De violents combats ont éclaté dans la matinée du lundi 11 août 2025 sur l’axe Mulamba–Nyamarhege, opposant les Forces armées de la République démocratique du Congo (FARDC) aux rebelles de l’Alliance Fleuve Congo (AFC/M23). La société civile locale a confirmé ces affrontements, qui ravivent les tensions déjà vives dans cette partie de l’Est de la RDC.

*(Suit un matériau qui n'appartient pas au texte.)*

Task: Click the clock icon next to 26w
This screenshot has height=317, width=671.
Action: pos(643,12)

Quelques heures après les échanges de tirs, l’AFC/M23 a publié un communiqué dénonçant un « déploiement massif » de troupes et de matériels de combat par l’armée congolaise sur l’ensemble des lignes de front. Pour la rébellion, cette montée en puissance militaire constitue « une provocation » et menace directement la sécurité des civils encore présents dans les zones de combats. Le mouvement accuse également Kinshasa de remettre en cause les efforts de paix en cours dans le cadre des discussions menées à Doha, au Qatar.

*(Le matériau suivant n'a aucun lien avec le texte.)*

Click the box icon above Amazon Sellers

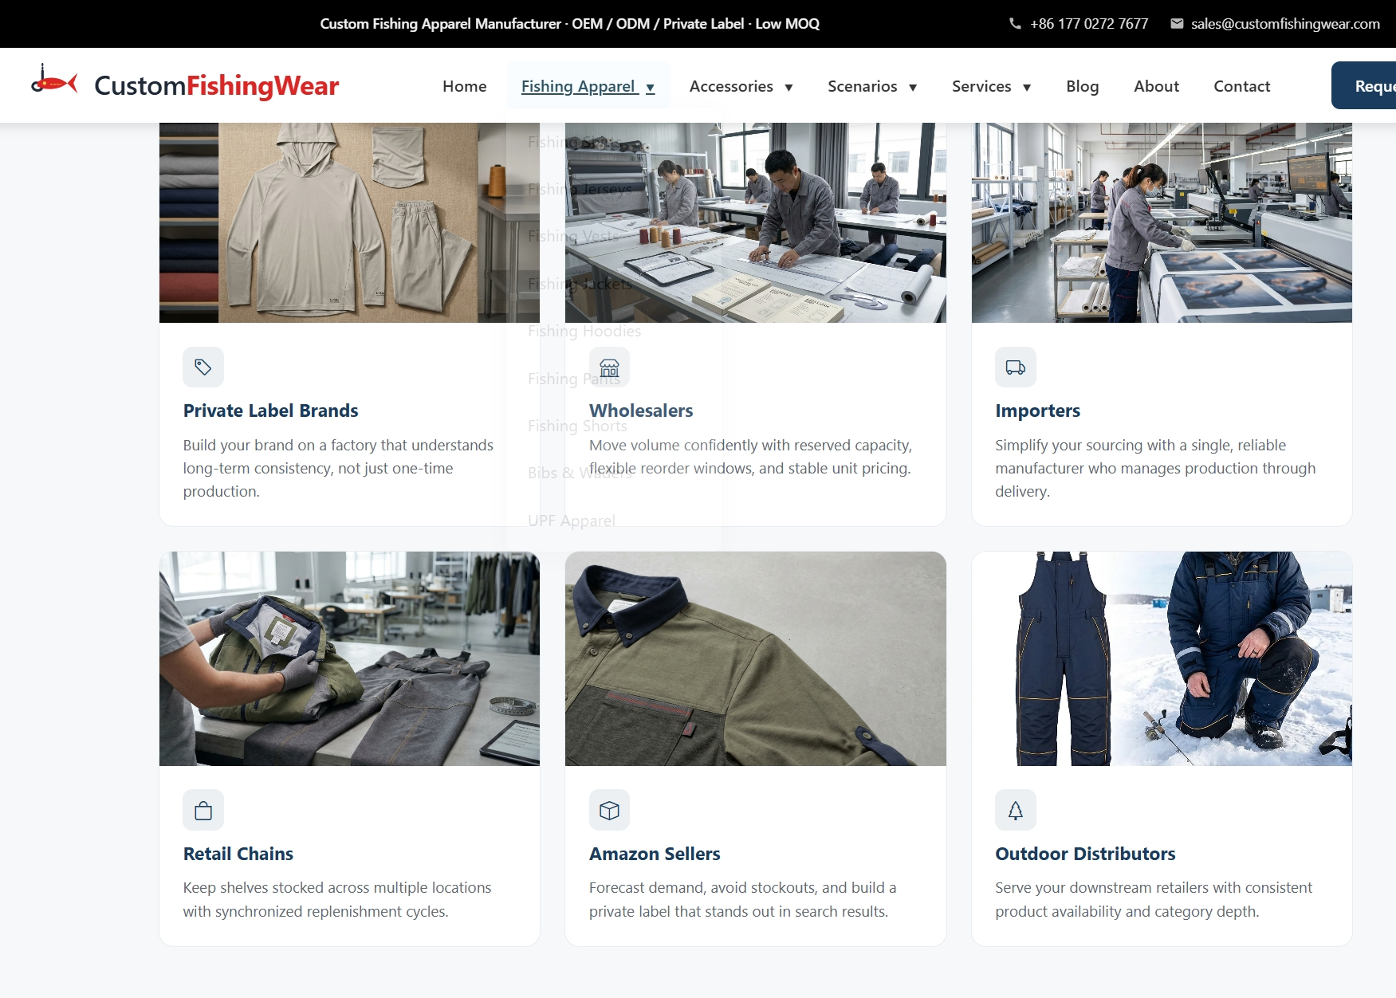[610, 810]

La semaine précédente, le groupe armé avait déjà reproché au gouvernement congolais de bloquer l’avancée des pourparlers, réclamant des négociations directes axées sur les causes profondes du conflit qui ensanglante l’Est du pays depuis plusieurs années.
De son côté, Kinshasa réaffirme son engagement pour une solution pacifique. La ministre d’État chargée des Affaires étrangères, Thérèse Kayikwamba, a assuré que la RDC restait déterminée à poursuivre le processus de Doha, tout en insistant sur la nécessité d’un dialogue « équilibré » et respectueux de la souveraineté nationale.
Ces nouveaux affrontements risquent cependant de fragiliser encore davantage la trêve fragile et d’alimenter la spirale de violence qui menace la stabilité de toute la région.